- TASK DIRECTIONS
Extract the stretch of the records from the line that contains "is (565, 783)." through the end of the records, reproducing those lines exactly, with the pictures left out.

** Opening ENTRIES SUPPLIED block **

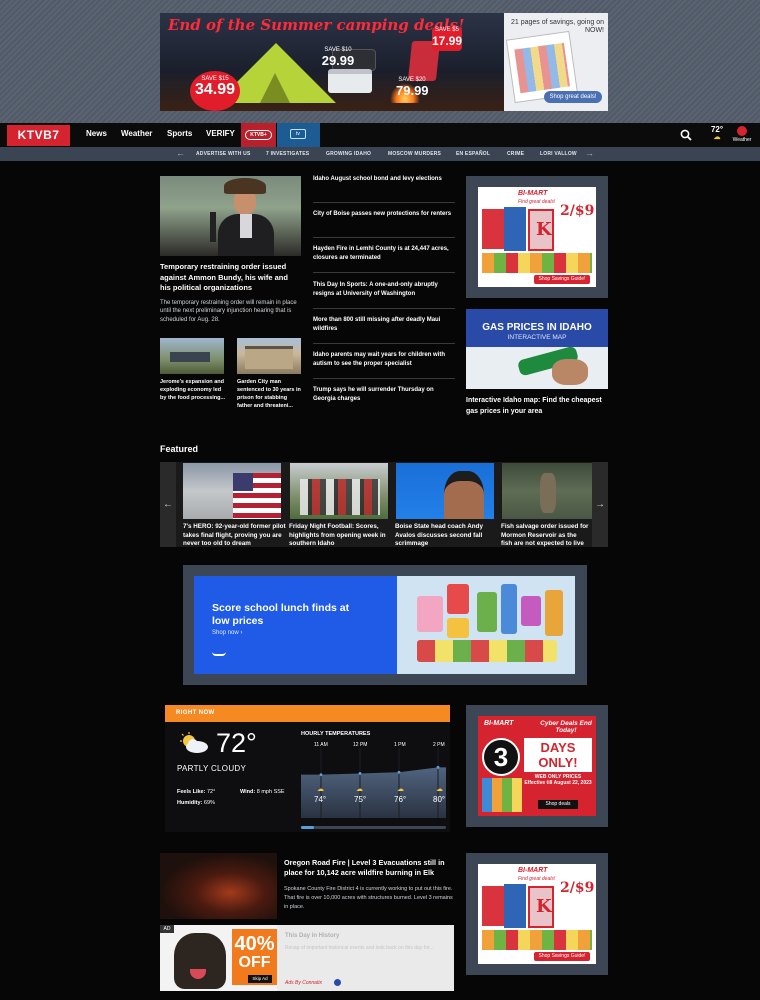 This screenshot has height=1000, width=760. Describe the element at coordinates (537, 338) in the screenshot. I see `gas-banner-subtitle: INTERACTIVE MAP` at that location.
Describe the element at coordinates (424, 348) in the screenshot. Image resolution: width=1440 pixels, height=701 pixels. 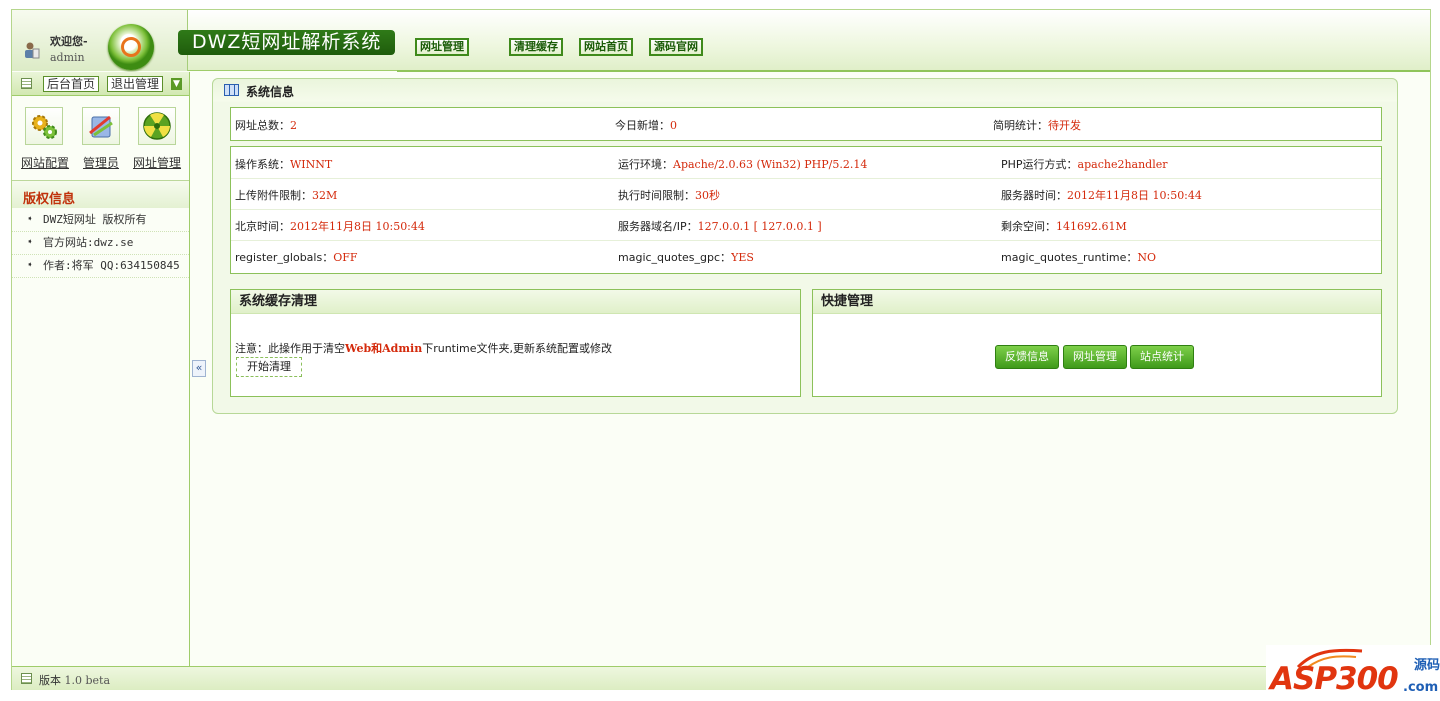
I see `cache-note: 注意：此操作用于清空Web和Admin下runtime文件夹,更新系统配置或修改` at that location.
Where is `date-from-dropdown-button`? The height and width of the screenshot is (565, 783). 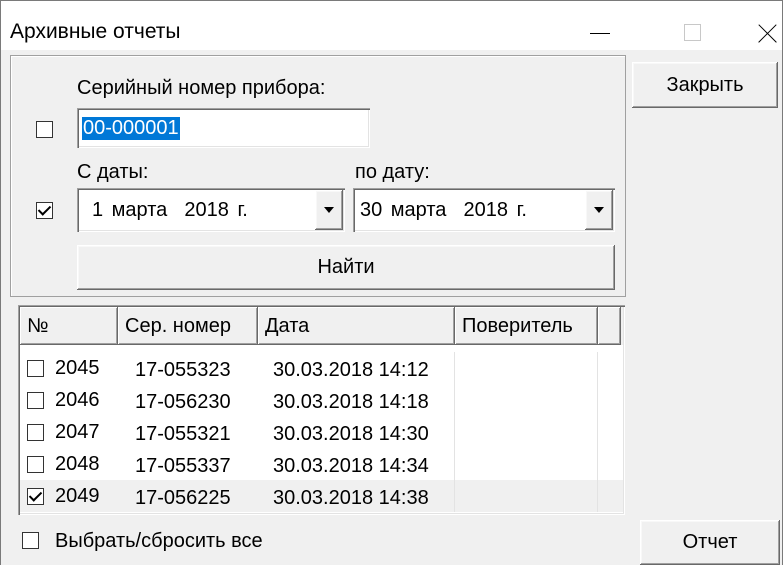
date-from-dropdown-button is located at coordinates (329, 210).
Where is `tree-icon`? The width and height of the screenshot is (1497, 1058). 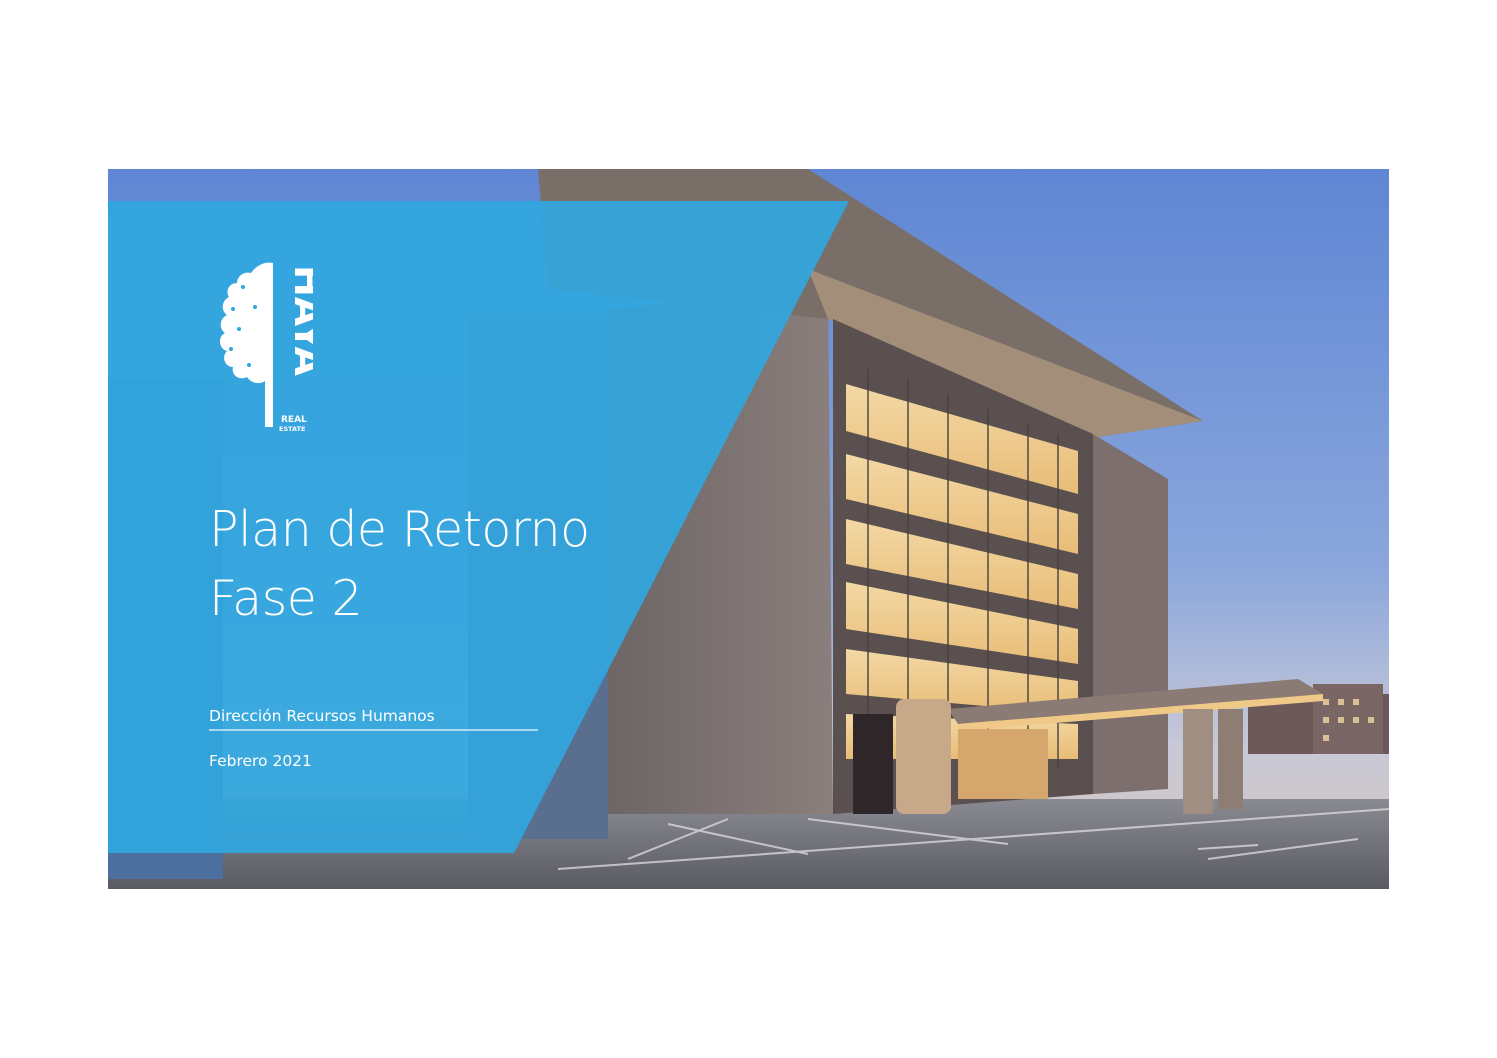
tree-icon is located at coordinates (246, 344).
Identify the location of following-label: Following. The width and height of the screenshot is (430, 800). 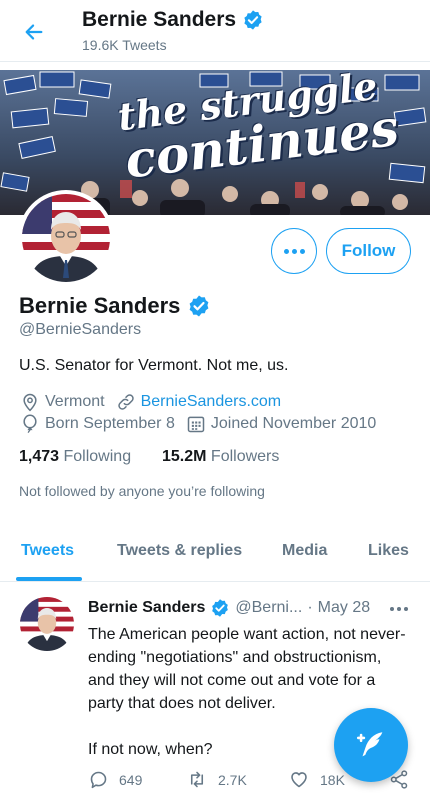
(98, 456).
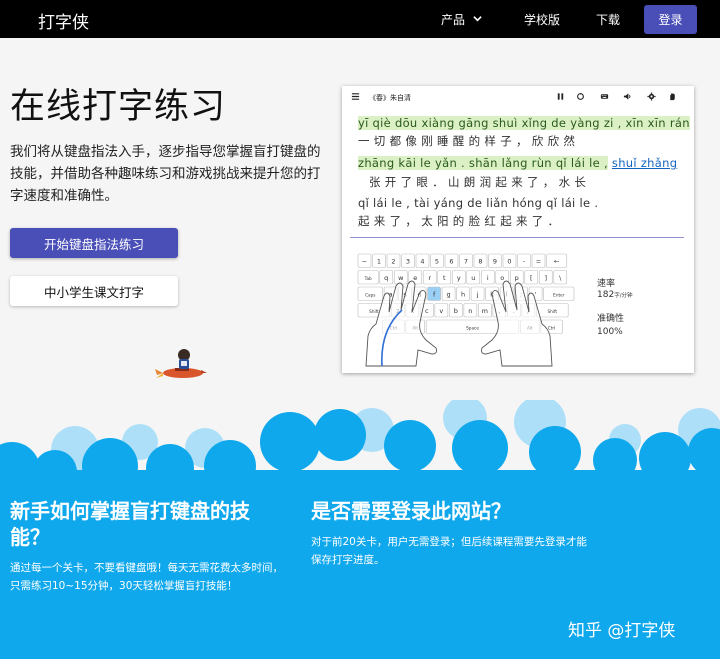 The width and height of the screenshot is (720, 659). What do you see at coordinates (452, 260) in the screenshot?
I see `key-6: 6` at bounding box center [452, 260].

** Closing ENTRIES SUPPLIED block **

- REPLY
Where is `date-from-dropdown-button`? The height and width of the screenshot is (565, 783). 
date-from-dropdown-button is located at coordinates (329, 210).
Where is `tree-icon`? The width and height of the screenshot is (1497, 1058). 
tree-icon is located at coordinates (246, 344).
Identify the location of following-label: Following. The width and height of the screenshot is (430, 800). 
(98, 456).
 The width and height of the screenshot is (720, 659). What do you see at coordinates (452, 260) in the screenshot?
I see `key-6: 6` at bounding box center [452, 260].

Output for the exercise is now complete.